**Task description**
All of the data that follows should be output again without any alteration.

Data shown START

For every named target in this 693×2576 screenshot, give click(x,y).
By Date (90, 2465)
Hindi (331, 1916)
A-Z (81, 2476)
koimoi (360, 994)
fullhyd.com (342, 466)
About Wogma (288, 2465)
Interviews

Data shown END

**Expected answer**
For every named target in this 693×2576 screenshot, give click(x,y).
By Date (90, 2465)
Hindi (331, 1916)
A-Z (81, 2476)
koimoi (360, 994)
fullhyd.com (342, 466)
About Wogma (288, 2465)
Interviews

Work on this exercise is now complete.